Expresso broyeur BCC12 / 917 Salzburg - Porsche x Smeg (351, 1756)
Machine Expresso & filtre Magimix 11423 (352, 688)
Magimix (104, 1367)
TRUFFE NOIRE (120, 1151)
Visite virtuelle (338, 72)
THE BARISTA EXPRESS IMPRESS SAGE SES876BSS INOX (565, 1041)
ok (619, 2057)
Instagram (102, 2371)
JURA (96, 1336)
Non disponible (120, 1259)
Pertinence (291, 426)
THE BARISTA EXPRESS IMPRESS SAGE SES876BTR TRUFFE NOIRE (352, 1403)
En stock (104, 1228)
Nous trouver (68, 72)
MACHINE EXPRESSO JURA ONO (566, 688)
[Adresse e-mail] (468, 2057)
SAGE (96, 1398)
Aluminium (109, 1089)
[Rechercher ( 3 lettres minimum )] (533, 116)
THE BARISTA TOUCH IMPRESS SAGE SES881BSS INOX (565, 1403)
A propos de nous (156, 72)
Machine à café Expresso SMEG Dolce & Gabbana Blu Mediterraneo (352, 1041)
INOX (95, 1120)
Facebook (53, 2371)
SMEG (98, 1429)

__Le tue istruzioni__: Puoi esprimere tutte le voci qui sopra come una lista JSON di stringhe, una stringa per ogni riga, senza le righe vuote?

__Risposta scritta__:
[
  "Expresso broyeur BCC12 / 917 Salzburg - Porsche x Smeg (351, 1756)",
  "Machine Expresso & filtre Magimix 11423 (352, 688)",
  "Magimix (104, 1367)",
  "TRUFFE NOIRE (120, 1151)",
  "Visite virtuelle (338, 72)",
  "THE BARISTA EXPRESS IMPRESS SAGE SES876BSS INOX (565, 1041)",
  "ok (619, 2057)",
  "Instagram (102, 2371)",
  "JURA (96, 1336)",
  "Non disponible (120, 1259)",
  "Pertinence (291, 426)",
  "THE BARISTA EXPRESS IMPRESS SAGE SES876BTR TRUFFE NOIRE (352, 1403)",
  "En stock (104, 1228)",
  "Nous trouver (68, 72)",
  "MACHINE EXPRESSO JURA ONO (566, 688)",
  "[Adresse e-mail] (468, 2057)",
  "SAGE (96, 1398)",
  "Aluminium (109, 1089)",
  "[Rechercher ( 3 lettres minimum )] (533, 116)",
  "THE BARISTA TOUCH IMPRESS SAGE SES881BSS INOX (565, 1403)",
  "A propos de nous (156, 72)",
  "Machine à café Expresso SMEG Dolce & Gabbana Blu Mediterraneo (352, 1041)",
  "INOX (95, 1120)",
  "Facebook (53, 2371)",
  "SMEG (98, 1429)"
]